The NAACP’s 114th national convention is coming to Boston this week. Jessica Rinaldi/Globe Staff

Boston will host the NAACP’s 114th national convention this week from July 28 to 31. An array of panels, lectures, and workshops will celebrate this year’s theme, “thriving together.” Among the featured speakers are Vice President Kamala Harris, former Secretary of State Hillary Clinton, Rep. Ayanna Pressley, and rapper Meek Mill.

The annual convention is a time for NAACP members and locals alike to gather and discuss issues affecting the Black community today, from student debt and affirmative action to voter suppression and police brutality.

“Each year, NAACP members and friends gather at the Convention in a shared space that has proven vital for our collective growth and advocacy,” NAACP President and CEO Derrick Johnson said in a press release. “Now more than ever, this sacred convening is crucial to our continued fight for the preservation of democracy.”


The Afro-Academic, Cultural, Technological and Scientific Olympics, or ACT-SO for short, will precede and overlap with the convention from July 26 to 29. The ACT-SO offers a chance for high school students from across the country to present projects and performances across the arts and STEM subject areas for a chance to win scholarships.

Who is invited?

Everyone. The convention is for NAACP members and the Black community more broadly. But it’s also open to other members of the public who want to participate, Boston NAACP President Tanisha Sullivan told the Boston Globe.

“Sometimes people hear the NAACP, and they think, ‘Oh, that’s not for me,’” Sullivan said. “We’re doing everything we can to make sure that this convention is the most accessible convention that the NAACP has ever held.”

Although some events are ticketed or limited to NAACP members, The Hub — an immersive experience showcasing Black art, culture and entrepreneurship — is free and open to the public from Friday to Sunday. A block party on Friday to celebrate its opening will feature DJ Jazzy Jeff, and Boston Mayor Michelle Wu will make an appearance.

Sunday afternoon’s GospelFest, featuring local gospel artists including the Mayor’s Gospel Choir, is also free and open to all.

Who is speaking?

Headlining the convention is Vice President Kamala Harris, the first Black woman to hold that office. Harris’ visit to Boston is part of a month of speaking engagements meant to highlight the Biden administration’s achievements and energize key Democratic voting blocs in the lead-up to the 2024 presidential election.

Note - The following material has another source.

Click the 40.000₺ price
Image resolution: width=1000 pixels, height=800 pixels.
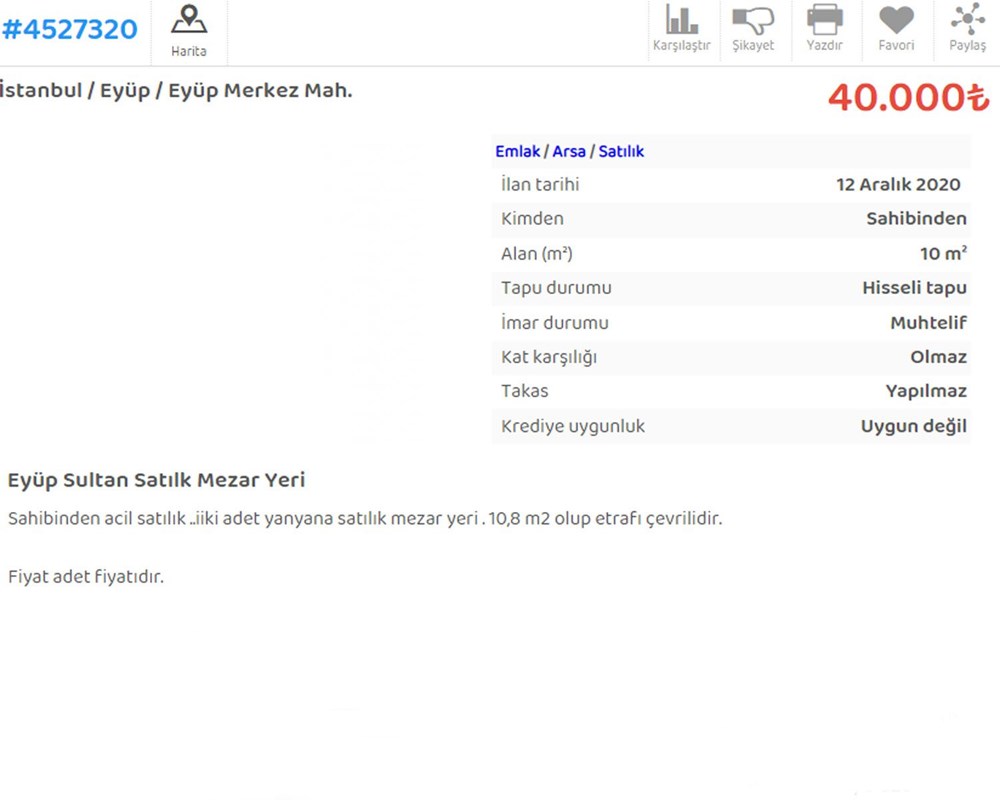click(x=907, y=97)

“We look forward to hearing from [Harris] on how the administration is enacting its commitment to addressing the issues that are top-of-mind for Black America,” Johnson said.

Aside from Harris, the convention’s speaker list is full of big names in politics, entertainment, business and the arts.

Rapper Meek Mill, Patriots CEO Robert Kraft and Harvard professor and historian Henry Louis Gates will sit down for a panel discussion on racism, white nationalism and antisemitism in the U.S. on July 30.

Former Secretary of State Hillary Clinton and U.S. Rep. Ayanna Pressley, who represents the 7th District in Massachusetts, will also speak. The complete convention schedule can be found here.

Workshops featuring leading advocates and policymakers will touch on subjects including environmental and climate justice, racial equity in veterans’ affairs, and building Black political power through campaigns.

The Boston of it all

The convention will be hosted out of the Boston Convention and Exhibition Center at 415 Summer St. in the Seaport.

The city’s tourism bureau, Meet Boston, is spending at least $350,000 to offset the cost of hotel rooms for out-of-town convention attendees, according to the Globe. And the state is contributing another $2 million to subsidize outreach and free, public events like The Hub. (The NAACP also has a host of corporate donors and partners for the convention.)


The last time the NAACP hosted its convention in Boston was over 40 years ago in 1982, when the city’s violent resistance to school desegregation was a not-so-distant memory. Boston’s reputation as a racist city dates back at least that far and persists today.

“I believe that we should not run away from our history but really lean into it as an opportunity to learn from it,” Sullivan said on WBZ on Sunday. “What I am hoping is that we see more dialogue among residents and neighbors.”